For people in our industry, it’s really hard for us to help with stuff like this especially now that Alberta does not test vitamin D, so how do you recommend we help people that do come to us with these issues when we can’t convince them to their doctor to get tested for this?

Dr. Bruce Hoffman:

So, it’s a great question. First of all, you can get vitamin D tested just so you know, there’s a trick. Yes, the trick you got to have a friendly GP who’s going to lie and say you’ve got celiac disease or malabsorption syndrome or osteoporosis. They need to sign a form, if they sign the form you can get it done, but I can tell you from my experience, none of them will, but if you have a good relationship with them and you can prove to them that there’s a need, they will do it for you. If you put a circle where it shouldn’t be and you don’t cross the box where it should be, you’ll be rejected. It’s that weird, that’s firstly. Secondly you can get vitamin D from private labs so people have to spend out of pocket. 

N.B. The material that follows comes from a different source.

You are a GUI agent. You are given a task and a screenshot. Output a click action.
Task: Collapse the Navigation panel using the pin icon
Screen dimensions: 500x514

This notion of having Canadian healthcare pay for your functional medicine and wellbeing, please give it up, it’s not going to happen. You have to have health as an extremely high value and you have to invest in your health with your own after-tax dollars because they won’t let you deduct it in order to maximize your health outcomes. Please don’t think that Alberta health care is going to do this for you and I don’t think they should by the way. People always feel almost shattered when I say that. The disease based system,  we already pay exorbitant taxes to fund the free health care and they do a good job of you know, when we have a heart attack and go to the emergency and we get 5-star treatment and intensive care. Don’t try and muddy the waters asking that system which treats tertiary disease, to start doing preventative medicine overnight. I think it will creep in overtime but if you want them to do functional medicine and preventive medicine and start to fund what you do your taxes will be 95%. It can’t happen, so please be responsible, get rid of an adolescent fantasy that health care should take care of all this, it won’t and I don’t think it can afford to. You have to have health as a high value, you have to invest in yourself, you have to educate yourself,  you have to become your own patient advocate and you have to do what it takes to get you where you need to go.

Question:

Hello, outside of MRIs, EEGs, CAT scans and others in our regular system, how do you feel about the spec imaging, neurospec imaging?

Dr. Bruce Hoffman:

Neurospec imaging? It’s not- it’s generalized but it’s not specific. You can see signs and symptoms, you can see certain images like you know the ring of fire, Daniel Amen’s. It’s not specific but it is done. PET scans, more accurate and some of the more advanced PET scans are more accurate. Neurospec is sort of a secondary test, I wouldn’t use it as a primary test unless you got free access.

Question:

Hi, I just saw on a slide that you said with inflammation it had to do with Pitta and Ayurveda and what the relationship was there?

Dr. Bruce Hoffman:

Are you familiar with the Ayurveda? So, I evaded talking about doshas- doshas are constellations of elements, vata is air and space, pitta is fire. What is inflammation? Fire, too much fire.

Question:

So, someone with Pitta is more susceptible to Alzheimer’s?

Dr. Bruce Hoffman:

I don’t know if that’s statistically true, but theoretically of the subtype one, inflammation, I would say, I would posit a guess, I don’t think studies have been done- now Bredesen knows a bit about Ayurveda.  I was astonished that he did, so I would think they may be something to that, there may be literature on that  that but I can’t say for sure, but it makes sense. Pita is the hardest to treat by the way.